How to Tailor Your Resume
Now that you understand the importance of tailoring your resume, let’s discuss the most effective ways to do so. As a reminder, you’ll want to focus on three main areas of your resume: the header / branding statement, the professional profile / core competencies, and the experience sections. The top third of the first page of your resume will likely be where you’ll spend the most time tailoring – but this should still take only a few minutes.
First, consider your header and branding statement. Remember that these provide context for the reader as they peruse the rest of your resume; this section also serves as a visual framework for understanding the content. Note that the header does not need to reflect a specific role that you have already held, just a role that you are reasonably qualified to do based upon your background. For example, take a look at two potential options for a candidate with a background in sales and account management.
Equipped with experience and skills to excel in sales, marketing, and account management capacities
Key Account Manager
Superior capabilities to build productive client relationships, increase sales, and penetrate new markets
Professional Profile / Core Competencies Sections
Next, review your professional profile and core competencies sections, and compare them with the job description. What are the 3-4 main qualifications of the role that align closely to your skill set? Make sure that those qualifications shine through in the profile section. You may even format key words using bold text to attract your reader’s attention.

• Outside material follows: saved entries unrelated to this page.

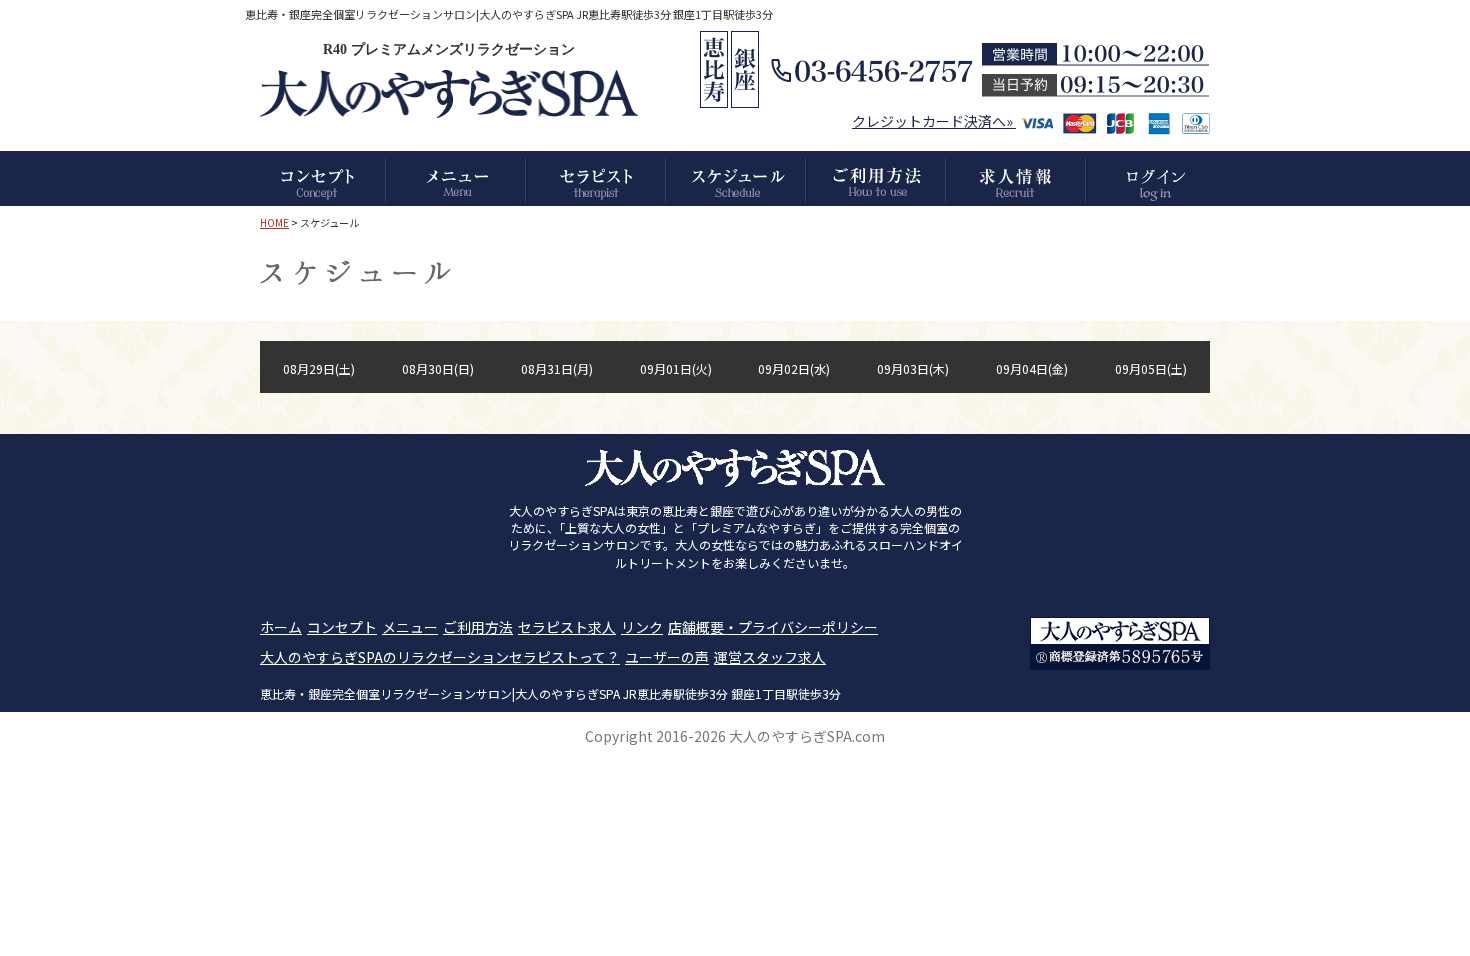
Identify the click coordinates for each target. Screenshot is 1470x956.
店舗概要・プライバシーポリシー (773, 627)
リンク (642, 627)
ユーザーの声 (667, 657)
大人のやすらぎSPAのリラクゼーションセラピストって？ (440, 657)
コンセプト (342, 627)
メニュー (410, 627)
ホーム (281, 627)
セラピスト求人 (567, 627)
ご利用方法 (478, 627)
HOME (274, 222)
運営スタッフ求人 (770, 657)
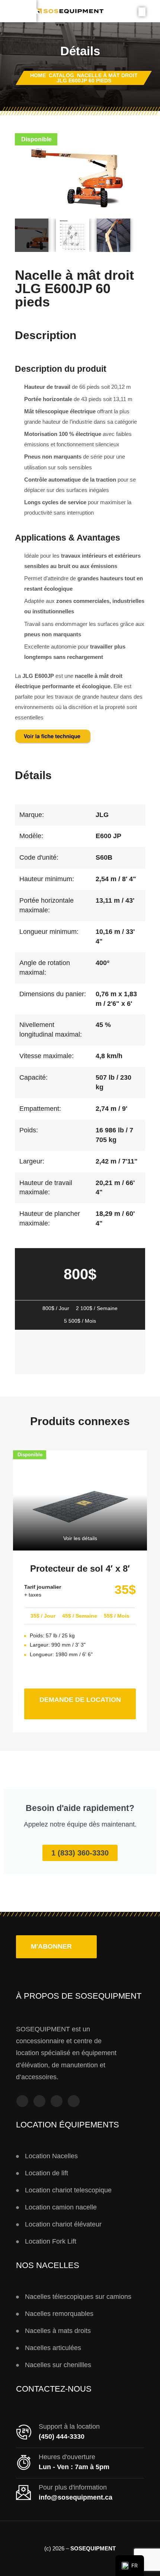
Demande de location (87, 1696)
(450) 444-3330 (61, 2436)
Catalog (61, 75)
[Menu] (18, 11)
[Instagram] (39, 2101)
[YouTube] (56, 2101)
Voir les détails (80, 1538)
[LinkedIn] (73, 2101)
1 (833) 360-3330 (80, 1853)
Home (38, 75)
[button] (56, 1946)
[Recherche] (141, 11)
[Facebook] (22, 2101)
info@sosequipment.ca (75, 2497)
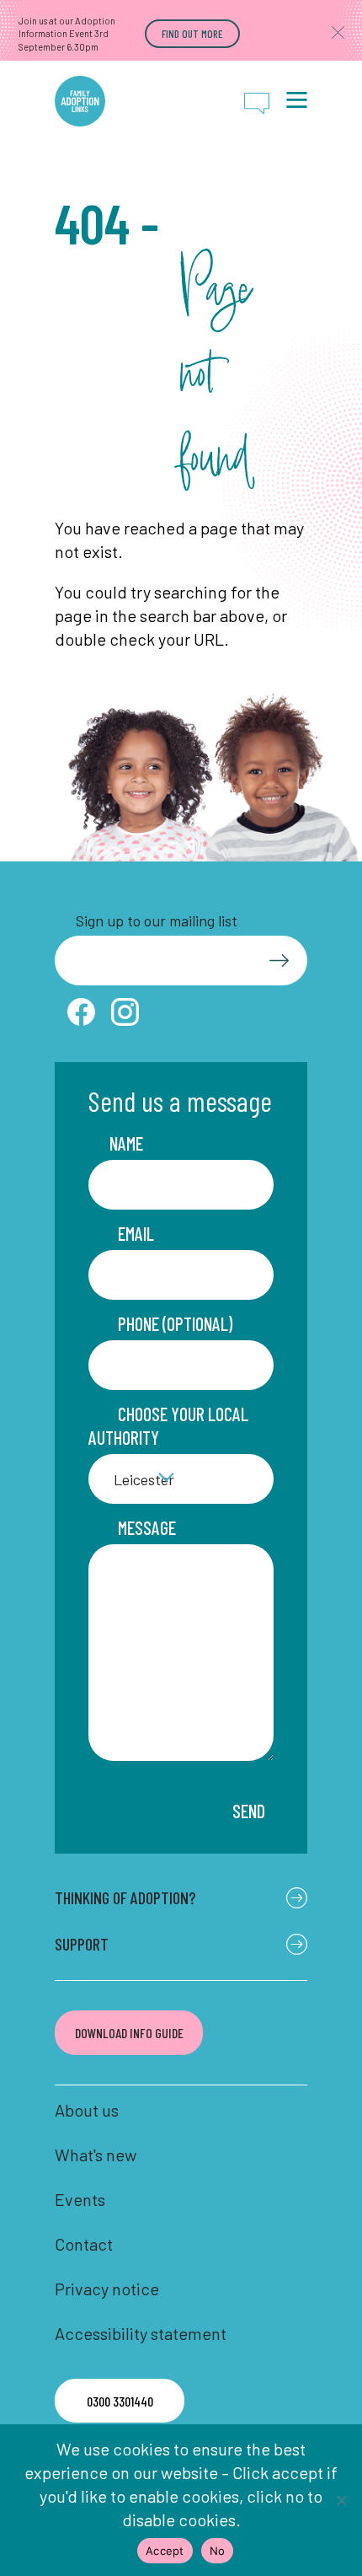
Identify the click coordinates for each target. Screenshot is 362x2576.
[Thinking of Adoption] (181, 1897)
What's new (95, 2154)
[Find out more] (192, 33)
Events (80, 2199)
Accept (165, 2550)
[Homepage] (80, 101)
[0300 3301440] (119, 2400)
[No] (341, 2500)
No (218, 2550)
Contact (84, 2244)
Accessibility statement (140, 2333)
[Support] (181, 1944)
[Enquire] (256, 103)
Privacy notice (107, 2288)
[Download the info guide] (128, 2032)
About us (87, 2110)
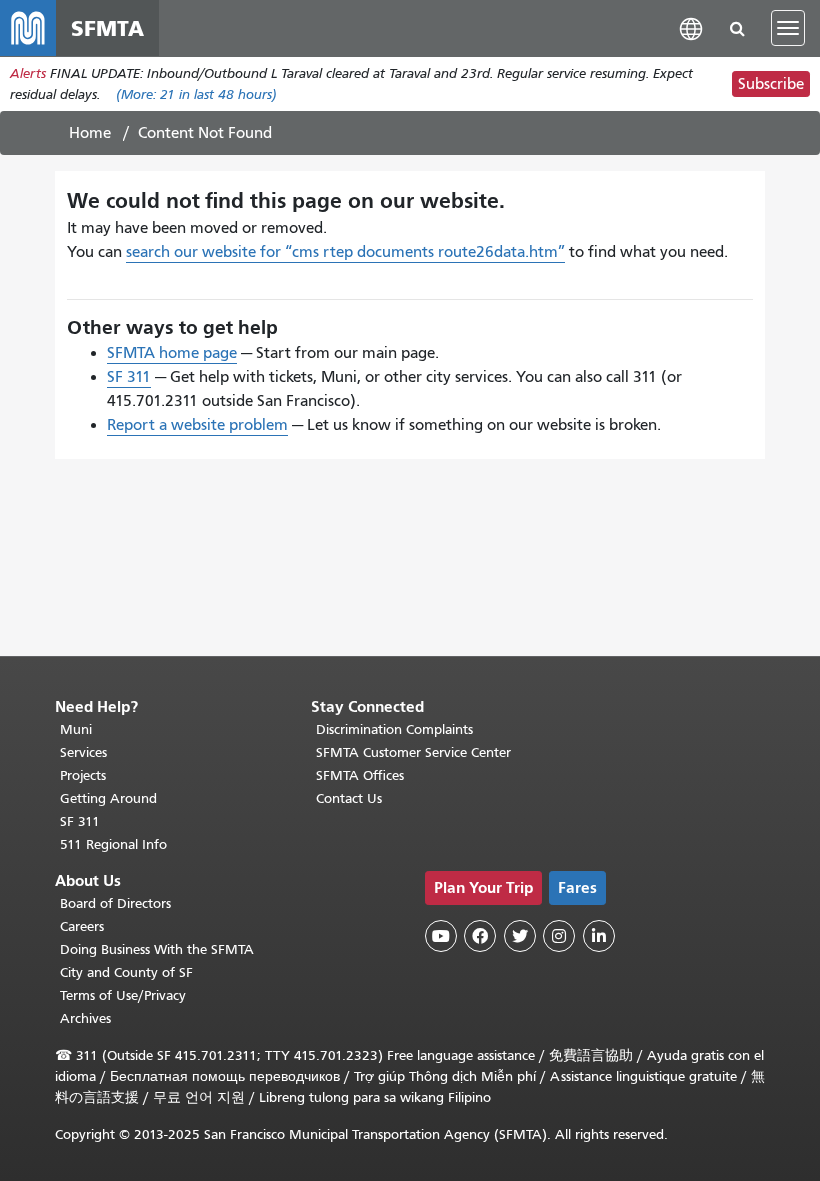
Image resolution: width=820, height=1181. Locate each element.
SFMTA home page (172, 353)
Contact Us (349, 798)
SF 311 (129, 377)
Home (90, 133)
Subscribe (771, 84)
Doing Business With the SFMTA (157, 949)
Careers (82, 926)
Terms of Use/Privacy (123, 995)
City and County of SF (126, 972)
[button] (691, 27)
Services (83, 752)
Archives (85, 1018)
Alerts (28, 73)
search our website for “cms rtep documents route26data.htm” (345, 252)
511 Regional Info (113, 844)
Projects (83, 775)
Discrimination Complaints (394, 729)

For example, if your targeted role emphasizes digital sales experience, public speaking skills, and collaboration, you could include content like this: Demonstrated knowledge of digital sales environment; possess strong communication and public speaking skills as well as ability to create a clear vision. Known for partnering at all levels and effecting change as a true business strategist.
After you have tweaked your profile paragraph, review your list of core competencies. Reorder them so that the most important skills are listed in the first row and the first column. Remove any unnecessary skills, like less pertinent technologies or areas of expertise. Be sure to use language that mimics what you noted in the job description. For instance, using “Client Relations” instead of “Customer Relations.”
Experience Section – All the Wins!
Finally, review your Experience section. Try using a chrono-functional hybrid format in your experience description. This format splits your experience description for each role into functional categories. For instance, Account Expansion, Sales Training Excellence, Operational Improvements, and Territory Management & Revenue Generation. Each category should contain a few bullet-pointed statements describing your key achievements, ideally with quantifiable metrics (or qualitative ones, if applicable).
If the targeted role emphasizes training new sales staff, list the Sales Training Excellence category first. Conversely, if the role focuses on growing existing accounts, Account Expansion gets the prime location. You may find that you also tweak some content within the description here and there, but this format allows for optimal flexibility and efficient tailoring.